PASSAGE -
****************

This can get complicated.
  • If a single email is sent with several of your addresses (possibly including blocked aliases) in the To, Cc, and/or Bcc sending fields, the message is typically split into multiple messages and these are individually delivered to your account.
    • Messages sent to your account main address are by default targeted for delivery to your Inbox folder.
    • Messages sent to an alias are by default targeted for delivery as specified by the alias table entry. This is normally Inbox, but can be modified to any other folder. For example, the target could be set to username+test @ fastmail.com, and multiple internal or external targets can be used. So you could specify that three copies of all messages sent to that alias are delivered to three separate folders.
    • Sieve can change the target delivery folder, forward the message, or discard the message.
  • If the message was sent to three addresses (two normal and one you wish to block) using the To and/or Cc addressing fields, three nearly identical copies (with identical To and Cc fields as specified by the sender) are potentially delivered to your account (if none are rejected aliases).
    • One has the X-Delivered-to header set to one of the normal addresses and is delivered to the folder specified by the alias target. This can be overridden by sieve to any other folder, or sieve can block this copy of the message based on To, Cc, or X-Delivered-to.

****************

OBJECTIVES -
A. Reproduce the email delivery passage, starting with "This can get" and going on through "to your account.".
B. List every sending field that the email delivery passage names for addressing a message.
C. Continue the email delivery passage from the point where it stops.

DATASET EXTRACT -
****************

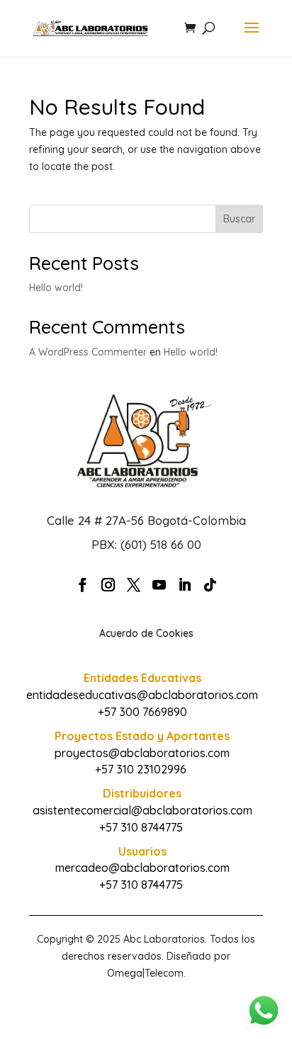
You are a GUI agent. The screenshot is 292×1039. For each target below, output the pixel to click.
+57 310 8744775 (141, 827)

****************

OUTPUTS -
A.
This can get complicated.
  • If a single email is sent with several of your addresses (possibly including blocked aliases) in the To, Cc, and/or Bcc sending fields, the message is typically split into multiple messages and these are individually delivered to your account.

B. To, Cc, Bcc

C.
    • The other has the X-Delivered-to header set to the other normal address and is delivered to the folder specified by that first alias target. This can be overridden by sieve to any other folder, or sieve can block this copy of the message based on To, Cc, or X-Delivered-to.
    • If there is no alias block, the third "bad" message has the X-Delivered-to header set to the address you wish to block and is delivered to the folder specified by that second alias target. Sieve can block this copy of the message based on To, Cc, or X-Delivered-to.
    • If the "bad" message is blocked by an alias marked to reject, that message is never received at your account.
    • If the "bad" address was in the To or Cc field, the two normal address copies could be blocked by sieve script which noticed the address you want to block.
    • If multiple identical copies of the same message are delivered to the same folder (or Inbox) at your account, normally only one copy will remain, and the others are discarded. This is controlled by the Duplicates setting in the Advanced settings for a folder.
    • But if the "bad" address was in the Bcc field when sent, the two normal address copies won't contain any mention of the "bad" address, so they can't be blocked. This is true no matter how you try to block the bad messages.
Bill

Last edited by n5bb : 16 Jul 2017 at 02:59 PM.